With little notice, Federal Aviation Administration officials proposed restricting airspace at Vancouver’s historic Pearson Field, which could have resulted in significant flight delays and safety issues. Vancouver called in CFM, which rallied congressional support, forced a public airing of the proposal and ultimately led to the restrictions being dropped
On September 20, 2012, Vancouver and local pilots were formally notified of a new FAA regulation that would significantly change aircraft access in shared airspace between Vancouver’s Pearson Field and Portland International Airport. The plan was to go into effect in just 10 days after the notice.
The FAA wanted to impose an 8-mile-long, 1-mile-wide and 2,100-feet-high airspace restriction, dubbed the "Pearson Box." With implementation of the Pearson Box, departing aircraft would have been delayed up to 30 minutes until Portland International Airport controllers created a sufficient operational window to allow takeoffs. Delays would have an impact for planes landing and taking off in Portland.
These delays could have caused commercial airport operations and other tenants to depart Pearson Field, increasing operating deficits and ultimately forcing its closure. Pearson is the only remaining general aviation airport in Southwest Washington with an instrument approach.
CFM worked closely with city officials, airport stakeholders, the Port of Portland and the Washington and Oregon congressional delegations to provide information on the FAA action and advocate for an immediate delay of the Pearson Box. CFM coordinated conference calls and multiple contacts with FAA headquarters in DC to ensure concerns were elevated to the highest level. Washington Senator Patty Murray agreed to lead the effort, which prompted FAA to ask an expert advisory panel to assess Pearson Field issues and recommend a path forward.

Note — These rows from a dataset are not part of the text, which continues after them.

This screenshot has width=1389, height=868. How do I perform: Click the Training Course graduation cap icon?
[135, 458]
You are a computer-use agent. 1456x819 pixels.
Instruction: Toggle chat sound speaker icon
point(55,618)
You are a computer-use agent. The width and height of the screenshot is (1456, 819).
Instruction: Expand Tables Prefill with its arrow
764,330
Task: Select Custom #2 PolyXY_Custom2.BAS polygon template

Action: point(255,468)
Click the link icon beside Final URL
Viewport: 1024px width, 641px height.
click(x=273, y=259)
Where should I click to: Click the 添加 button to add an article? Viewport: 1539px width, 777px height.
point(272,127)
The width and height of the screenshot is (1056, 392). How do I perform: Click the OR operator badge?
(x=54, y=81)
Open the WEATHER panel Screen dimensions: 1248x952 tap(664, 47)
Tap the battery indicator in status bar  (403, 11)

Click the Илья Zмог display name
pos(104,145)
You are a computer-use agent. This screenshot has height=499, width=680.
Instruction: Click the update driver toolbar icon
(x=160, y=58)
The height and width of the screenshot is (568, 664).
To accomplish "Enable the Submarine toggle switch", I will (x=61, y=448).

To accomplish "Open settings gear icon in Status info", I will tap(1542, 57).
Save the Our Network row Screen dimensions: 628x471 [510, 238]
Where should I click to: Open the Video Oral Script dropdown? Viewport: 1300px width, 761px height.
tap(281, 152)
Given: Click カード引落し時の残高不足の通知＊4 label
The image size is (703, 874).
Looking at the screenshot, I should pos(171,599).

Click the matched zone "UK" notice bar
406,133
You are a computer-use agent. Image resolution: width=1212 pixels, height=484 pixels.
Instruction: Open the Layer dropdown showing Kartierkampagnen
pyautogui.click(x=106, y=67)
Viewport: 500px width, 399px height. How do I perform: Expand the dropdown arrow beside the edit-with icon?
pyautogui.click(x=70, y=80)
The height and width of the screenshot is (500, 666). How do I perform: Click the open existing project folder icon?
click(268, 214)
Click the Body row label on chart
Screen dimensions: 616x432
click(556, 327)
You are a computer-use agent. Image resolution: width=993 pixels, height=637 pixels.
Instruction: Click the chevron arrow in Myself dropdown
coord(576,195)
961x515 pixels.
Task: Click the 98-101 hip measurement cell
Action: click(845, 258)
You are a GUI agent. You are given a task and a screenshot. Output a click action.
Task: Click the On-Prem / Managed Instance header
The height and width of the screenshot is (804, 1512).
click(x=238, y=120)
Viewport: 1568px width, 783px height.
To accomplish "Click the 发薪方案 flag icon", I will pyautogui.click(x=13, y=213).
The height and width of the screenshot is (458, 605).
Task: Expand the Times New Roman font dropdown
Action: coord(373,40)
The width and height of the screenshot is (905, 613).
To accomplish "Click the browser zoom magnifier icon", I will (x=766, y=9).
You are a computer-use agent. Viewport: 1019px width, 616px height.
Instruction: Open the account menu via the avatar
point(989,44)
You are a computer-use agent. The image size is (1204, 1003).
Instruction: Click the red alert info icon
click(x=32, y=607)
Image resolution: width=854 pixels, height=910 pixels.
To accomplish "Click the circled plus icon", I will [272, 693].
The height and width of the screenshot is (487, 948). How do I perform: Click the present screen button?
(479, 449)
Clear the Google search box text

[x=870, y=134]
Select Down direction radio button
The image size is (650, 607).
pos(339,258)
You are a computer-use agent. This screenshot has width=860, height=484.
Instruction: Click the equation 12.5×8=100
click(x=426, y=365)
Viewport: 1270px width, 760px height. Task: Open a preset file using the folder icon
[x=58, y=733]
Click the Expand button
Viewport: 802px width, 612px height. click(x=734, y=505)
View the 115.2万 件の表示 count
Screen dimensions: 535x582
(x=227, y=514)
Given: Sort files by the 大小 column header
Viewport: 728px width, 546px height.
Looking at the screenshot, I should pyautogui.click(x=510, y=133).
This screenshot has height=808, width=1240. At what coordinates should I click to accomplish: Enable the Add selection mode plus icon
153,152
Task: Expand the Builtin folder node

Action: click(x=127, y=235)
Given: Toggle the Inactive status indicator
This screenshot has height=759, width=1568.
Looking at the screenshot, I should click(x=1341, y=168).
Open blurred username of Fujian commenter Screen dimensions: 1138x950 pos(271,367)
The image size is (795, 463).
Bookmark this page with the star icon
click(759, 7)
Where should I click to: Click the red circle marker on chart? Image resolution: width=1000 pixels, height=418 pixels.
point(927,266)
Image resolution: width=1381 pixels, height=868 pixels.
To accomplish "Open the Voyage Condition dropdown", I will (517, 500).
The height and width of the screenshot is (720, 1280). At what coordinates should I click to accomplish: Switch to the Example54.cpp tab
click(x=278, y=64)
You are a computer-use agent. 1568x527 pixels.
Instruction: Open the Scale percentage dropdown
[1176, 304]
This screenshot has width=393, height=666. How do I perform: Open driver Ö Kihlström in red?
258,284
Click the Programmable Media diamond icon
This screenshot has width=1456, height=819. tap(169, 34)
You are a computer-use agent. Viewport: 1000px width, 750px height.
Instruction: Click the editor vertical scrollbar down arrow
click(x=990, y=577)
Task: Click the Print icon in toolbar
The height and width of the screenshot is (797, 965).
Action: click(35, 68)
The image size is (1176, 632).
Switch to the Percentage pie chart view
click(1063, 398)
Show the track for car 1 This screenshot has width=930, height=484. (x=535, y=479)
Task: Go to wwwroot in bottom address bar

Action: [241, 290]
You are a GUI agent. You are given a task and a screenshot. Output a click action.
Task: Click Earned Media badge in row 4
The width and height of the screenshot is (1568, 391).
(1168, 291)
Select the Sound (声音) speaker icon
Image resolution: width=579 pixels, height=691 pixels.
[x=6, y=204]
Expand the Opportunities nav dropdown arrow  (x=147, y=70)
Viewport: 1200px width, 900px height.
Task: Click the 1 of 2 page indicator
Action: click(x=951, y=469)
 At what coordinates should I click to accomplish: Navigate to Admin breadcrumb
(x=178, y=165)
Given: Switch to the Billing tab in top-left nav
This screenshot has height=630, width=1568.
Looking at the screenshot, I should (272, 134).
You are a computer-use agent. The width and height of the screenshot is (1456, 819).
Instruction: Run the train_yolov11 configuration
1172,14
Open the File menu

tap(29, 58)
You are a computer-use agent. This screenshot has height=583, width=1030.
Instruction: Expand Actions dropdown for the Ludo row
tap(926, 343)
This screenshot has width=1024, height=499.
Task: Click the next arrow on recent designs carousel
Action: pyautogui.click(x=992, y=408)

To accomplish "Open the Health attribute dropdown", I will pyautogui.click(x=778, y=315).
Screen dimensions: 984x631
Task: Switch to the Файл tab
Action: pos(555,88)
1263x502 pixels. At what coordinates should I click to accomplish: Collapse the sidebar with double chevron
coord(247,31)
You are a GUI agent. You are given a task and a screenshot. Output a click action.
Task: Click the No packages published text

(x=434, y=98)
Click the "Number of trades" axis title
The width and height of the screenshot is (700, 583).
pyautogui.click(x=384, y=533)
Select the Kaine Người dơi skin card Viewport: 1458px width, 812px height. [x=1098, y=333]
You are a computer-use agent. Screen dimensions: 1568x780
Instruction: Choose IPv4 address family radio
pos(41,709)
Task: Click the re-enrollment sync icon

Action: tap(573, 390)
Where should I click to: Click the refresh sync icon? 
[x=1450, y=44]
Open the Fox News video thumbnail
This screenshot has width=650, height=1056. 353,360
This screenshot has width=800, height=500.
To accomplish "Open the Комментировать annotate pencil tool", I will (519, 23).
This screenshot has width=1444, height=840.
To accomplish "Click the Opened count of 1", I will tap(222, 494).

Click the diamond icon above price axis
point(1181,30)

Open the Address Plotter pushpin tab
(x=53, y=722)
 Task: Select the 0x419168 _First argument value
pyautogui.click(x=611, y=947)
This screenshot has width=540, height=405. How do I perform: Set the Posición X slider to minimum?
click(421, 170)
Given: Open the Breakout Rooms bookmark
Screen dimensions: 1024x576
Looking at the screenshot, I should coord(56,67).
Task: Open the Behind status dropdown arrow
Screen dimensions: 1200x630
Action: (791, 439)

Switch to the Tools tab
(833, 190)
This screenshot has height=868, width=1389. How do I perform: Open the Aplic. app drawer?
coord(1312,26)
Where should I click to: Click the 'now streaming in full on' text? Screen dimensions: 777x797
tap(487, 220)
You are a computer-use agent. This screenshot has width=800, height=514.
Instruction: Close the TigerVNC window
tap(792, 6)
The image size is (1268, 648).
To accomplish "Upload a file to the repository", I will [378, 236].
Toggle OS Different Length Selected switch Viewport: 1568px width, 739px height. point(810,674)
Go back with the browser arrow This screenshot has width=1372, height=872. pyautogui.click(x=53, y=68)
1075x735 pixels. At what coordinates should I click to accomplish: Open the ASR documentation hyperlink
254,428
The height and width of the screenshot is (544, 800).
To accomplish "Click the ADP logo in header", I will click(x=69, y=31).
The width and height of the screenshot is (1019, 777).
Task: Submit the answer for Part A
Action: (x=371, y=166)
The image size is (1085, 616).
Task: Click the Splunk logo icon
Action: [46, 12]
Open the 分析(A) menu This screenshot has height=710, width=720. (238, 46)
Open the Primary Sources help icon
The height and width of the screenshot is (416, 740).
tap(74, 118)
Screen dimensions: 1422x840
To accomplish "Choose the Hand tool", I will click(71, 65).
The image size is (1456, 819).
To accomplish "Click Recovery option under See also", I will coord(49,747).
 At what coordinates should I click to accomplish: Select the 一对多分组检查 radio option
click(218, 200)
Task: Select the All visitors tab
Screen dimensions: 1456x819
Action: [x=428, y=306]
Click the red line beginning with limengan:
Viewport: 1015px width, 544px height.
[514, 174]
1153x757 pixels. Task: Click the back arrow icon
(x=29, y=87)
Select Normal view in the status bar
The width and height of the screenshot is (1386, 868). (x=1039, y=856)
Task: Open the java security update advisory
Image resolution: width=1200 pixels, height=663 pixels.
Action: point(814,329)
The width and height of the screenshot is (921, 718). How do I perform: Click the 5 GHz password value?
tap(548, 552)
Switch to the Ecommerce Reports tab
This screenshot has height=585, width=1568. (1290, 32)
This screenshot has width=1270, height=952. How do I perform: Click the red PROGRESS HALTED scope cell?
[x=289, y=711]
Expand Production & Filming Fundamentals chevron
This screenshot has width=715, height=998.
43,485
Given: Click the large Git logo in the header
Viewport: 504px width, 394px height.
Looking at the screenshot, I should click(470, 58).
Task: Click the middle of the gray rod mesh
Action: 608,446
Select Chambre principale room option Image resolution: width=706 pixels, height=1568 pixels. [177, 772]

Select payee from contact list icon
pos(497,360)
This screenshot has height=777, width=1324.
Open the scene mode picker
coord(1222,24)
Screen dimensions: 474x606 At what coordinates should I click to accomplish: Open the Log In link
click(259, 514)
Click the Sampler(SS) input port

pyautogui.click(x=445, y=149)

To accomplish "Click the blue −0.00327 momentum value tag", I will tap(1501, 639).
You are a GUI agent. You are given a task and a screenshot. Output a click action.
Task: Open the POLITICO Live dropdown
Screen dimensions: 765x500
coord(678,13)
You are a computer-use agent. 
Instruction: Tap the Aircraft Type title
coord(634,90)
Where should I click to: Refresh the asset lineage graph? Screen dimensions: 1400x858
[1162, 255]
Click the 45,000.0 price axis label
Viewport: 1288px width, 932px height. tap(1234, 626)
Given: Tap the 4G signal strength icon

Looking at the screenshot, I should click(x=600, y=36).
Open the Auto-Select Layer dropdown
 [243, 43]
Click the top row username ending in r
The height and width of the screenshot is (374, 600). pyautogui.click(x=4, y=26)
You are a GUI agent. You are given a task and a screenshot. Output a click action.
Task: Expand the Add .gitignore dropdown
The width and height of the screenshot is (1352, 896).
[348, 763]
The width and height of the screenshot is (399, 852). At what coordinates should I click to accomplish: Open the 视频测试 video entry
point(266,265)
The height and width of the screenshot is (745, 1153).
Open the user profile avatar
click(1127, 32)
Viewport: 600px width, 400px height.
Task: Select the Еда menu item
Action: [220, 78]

In December 2012, the FAA review panel convened in Vancouver. The FAA sent its most senior staff to facilitate the discussion and provide expert counsel. At CFM’s insistence, the panel also included local stakeholders – Pearson pilots, Vancouver city staff and the Port of Portland. Ultimately, the panel threw out the Pearson Box plan and suggested minor communications improvements to allow continued operations of Pearson.